*Aim of the task*. Go through the listing below and output it word for word.
··· Records to process
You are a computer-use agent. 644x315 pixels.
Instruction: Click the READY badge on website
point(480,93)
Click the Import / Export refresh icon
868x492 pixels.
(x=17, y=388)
······
*Task result*.
You are a computer-use agent. 644x315 pixels.
Instruction: Click the READY badge on website
point(480,93)
Click the Import / Export refresh icon
868x492 pixels.
(x=17, y=388)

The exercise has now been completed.